Various experimental designs have been applied to investigate the principles of target enhancement, such as multiple object tracking (Howe et al., 2009), visual search (Adam & Serences, 2021), or Posner cueing designs (Doricchi et al., 2010). In the context of the multiple object-tracking task, two different attentional mechanisms have been suggested to explain target enhancement. According to the “push-only” mechanism, attention is “intentionally directed only toward targets and not toward distractors” (p. 2, Bettencourt & Somers, 2009; see Alvarez & Franconeri, 2007; Pylyshyn & Storm, 1988). This view suggests that attention acts as an amplification of target processing, leaving distractors unprocessed unless they intrude target selection. On the other hand, “push-pull” mechanisms hold that attention results in both enhancing target processing and suppressing the processing of distractor information (Pinsk et al., 2004; Posner et al., 1980; Somers et al., 1999; Yi et al., 2004). In this view, distractors automatically attract attention and thus may reduce target processing even if the distractors do not enter a target selection window. Active control mechanisms, such as the top-down deployment of attention, and/or passive pulls on attention, such as attentional capture, may “pull” attention away from distractors.

The effect of load on target enhancement

Whereas the literature outlined above mainly focuses on target enhancement (higher neural signal to attended compared to unattended information), there are comparatively fewer functional MRI (fMRI) studies that address the question of how attention-based target enhancement might be modulated by load in early visual areas. The load theory of Lavie (1995) predicts that increasing perceptual load should lead to greater resource allocation at task-related locations, and concurrently reduced resources at distractor locations.

Steady-state visual evoked potentials (SSVEPs) together with event-related potentials (ERPs) have been analyzed to investigate target enhancement and distractor suppression under different load conditions (Handy & Mangun, 2000; Parks et al., 2013; Rauss et al., 2009, 2011, 2012; Rorden et al., 2008). In one experiment, participants performed a visual go/no-go task in the centre of the screen while irrelevant distractors were presented (Parks et al., 2013). In the low-load condition, targets could be distinguished from distractors by color, whereas in the high-load condition, both the features color and orientation were task relevant. Event-related potentials were recorded to the task-relevant stimuli presented at fixation while load was varied. The visual N1 (a negativity occurring around 100 ms after stimulus onset) was higher in the high-load compared to the low-load condition. This has been interpreted as an “enhancement in perceptual processing occurring as a result of the increased attentional demands required under high perceptual load, and potentially mediated by a top-down biasing signal” (p. 5. Parks et al., 2013). In line with the hypothesis that target enhancement is increased under high perceptual load, Handy and Mangun (2000) observed increased spatial attention effects in the time range of the P1 and N1 when perceptual load increased.
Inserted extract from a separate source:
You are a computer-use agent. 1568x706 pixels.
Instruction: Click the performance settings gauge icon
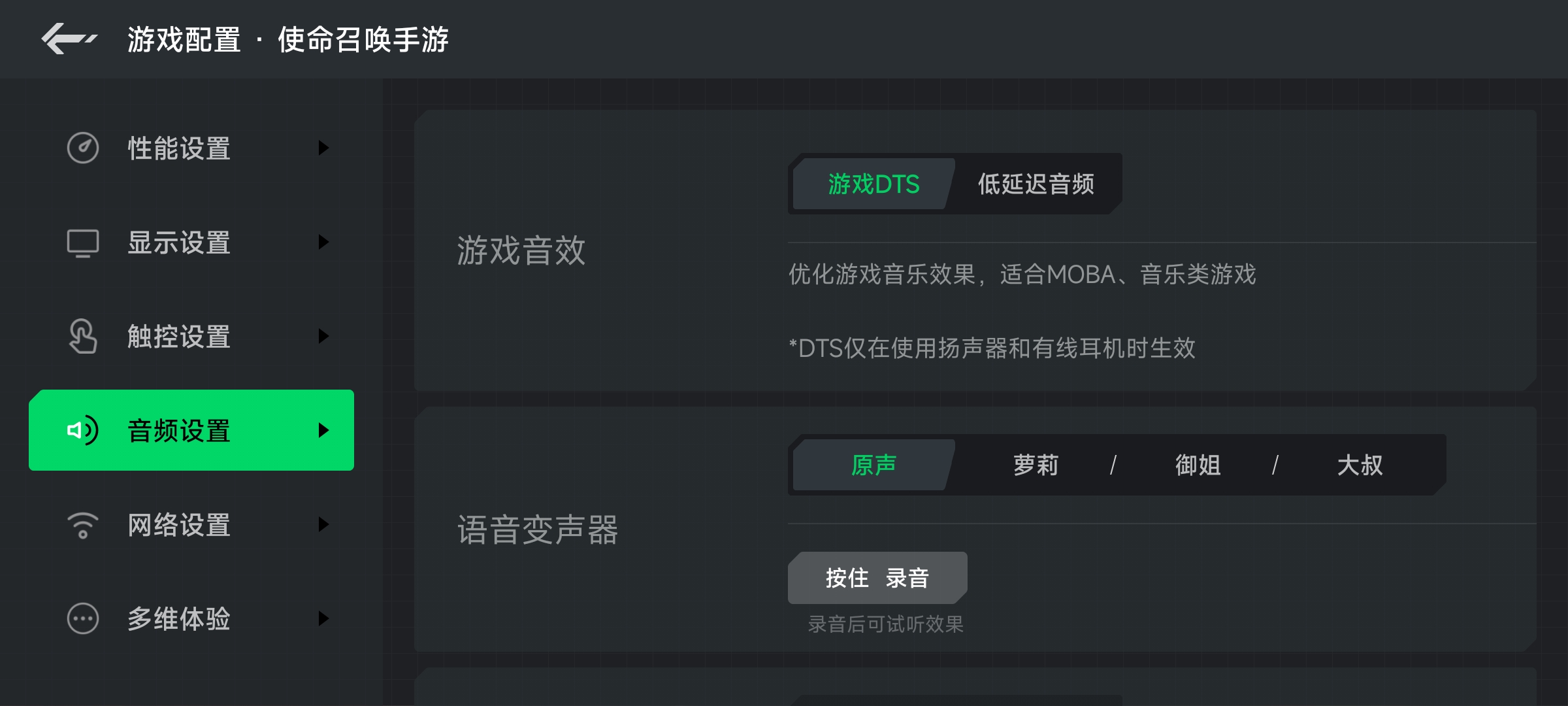click(x=83, y=148)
Another study documented that cueing effects, or the behavioural performance to validly cued stimuli compared to invalidly cued stimuli, is enhanced when competing distractors are present on the screen compared to when they are absent (see Awh & Pashler, 2000). The authors suggested that “the primary effect of attention in these experiments is the exclusion of noise from distractor stimuli” (p. 842, Awh & Pashler, 2000).
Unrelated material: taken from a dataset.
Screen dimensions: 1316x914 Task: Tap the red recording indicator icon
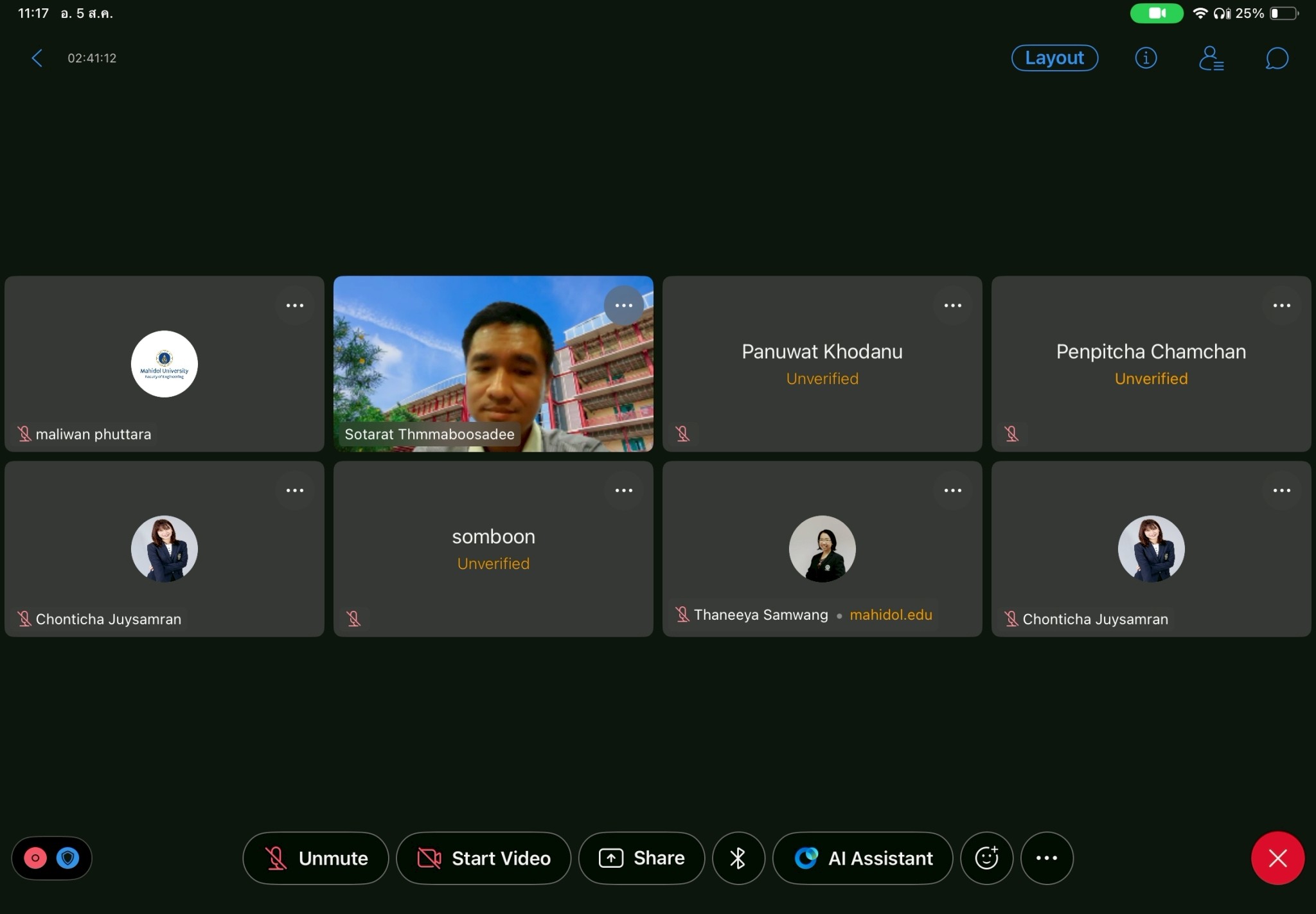tap(35, 858)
To investigate the impact of multiple competing stimuli on target processing in visual brain areas, four different single stimuli were presented sequentially, one at a time, or simultaneously (Beck & Kastner, 2005; Beck & Kastner, 2007; Kastner et al., 1998; McMains & Kastner, 2010; McMains & Kastner, 2011). In the attended condition participants were asked to attend to the stimulus that was closest to the fixation point and count the occurrences of a target stimulus at that location, whereas in the unattended condition participants were asked to count letters at fixation while the same stimuli were presented in the periphery (Kastner et al., 1998). The neural target enhancement effect (difference between attended and unattended BOLD signal) was larger for simultaneously presented stimuli (when perceptual load was high) compared to sequential presentations, especially in area V4 and TEO. It has been suggested that the “magnitude of the attentional effect scaled with the magnitude of the suppressive interactions between stimuli, with the strongest reduction of suppression occurring in V4 and TEO” (p. 109, Kastner et al., 1998). To conclude, most studies report a neural and behavioural signal enhancement for targets under the high-load condition.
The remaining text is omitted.